The mainstream media and the Obama administration must stop cowering before a right wing that has persistently forced its propaganda to be accepted as news by convincing traditional journalists that "fairness" requires treating extremist rants as "one side of the story." And there can be no more shilly-shallying about the fact that racial backlash politics is becoming an important component of the campaign against President Obama and against progressives in this year's election.Well said and I completely agree with it. Again, the problem is not the President flinching, but a right-wing media so rapidly partisan that Andrew Breitbart can get a person fired with a video clip and a smirk. Now he and his slime peddlers are gallivanting around with the idiotic notion that all this time in America's history the real racists were black people.

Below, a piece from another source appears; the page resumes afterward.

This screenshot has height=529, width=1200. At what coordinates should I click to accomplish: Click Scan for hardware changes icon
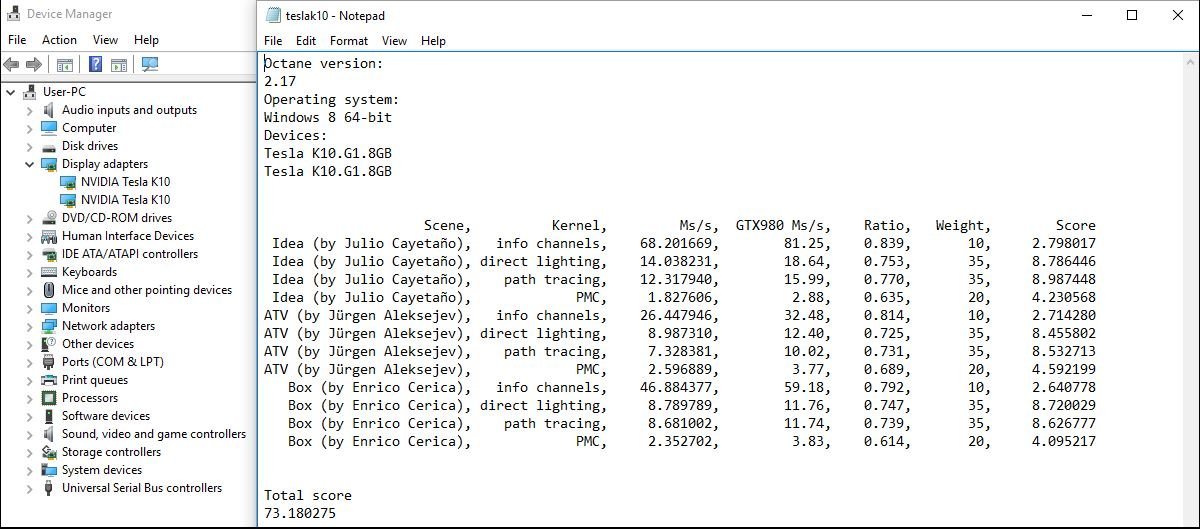click(x=150, y=65)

The administration's response to the doctored video pushed by right-wing hit man Andrew Breitbart was shameful. The obsession with "protecting" the president turned out to be the least protective approach of all.

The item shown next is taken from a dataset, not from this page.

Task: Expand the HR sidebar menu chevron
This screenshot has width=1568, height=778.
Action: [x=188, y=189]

The Obama team did not question, let alone challenge, the video. Instead, it assumed that whatever narrative Fox News might create mattered more than anything else, including the possible innocence of a human being outside the president's inner circle.
Obama complained on ABC's "Good Morning America" that Agriculture Secretary Tom Vilsack "jumped the gun, partly because we now live in this media culture where something goes up on YouTube or a blog and everybody scrambles." But it's his own apparatus that turned "this media culture" into a false god.
Yet the Obama team was reacting to a reality: the bludgeoning of mainstream journalism into looking timorously over its right shoulder and believing that "balance" demands taking seriously whatever sludge the far right is pumping into the political waters.
Dionne stands firm here and delivers. Would it be that the White House and the rest of the Village would listen.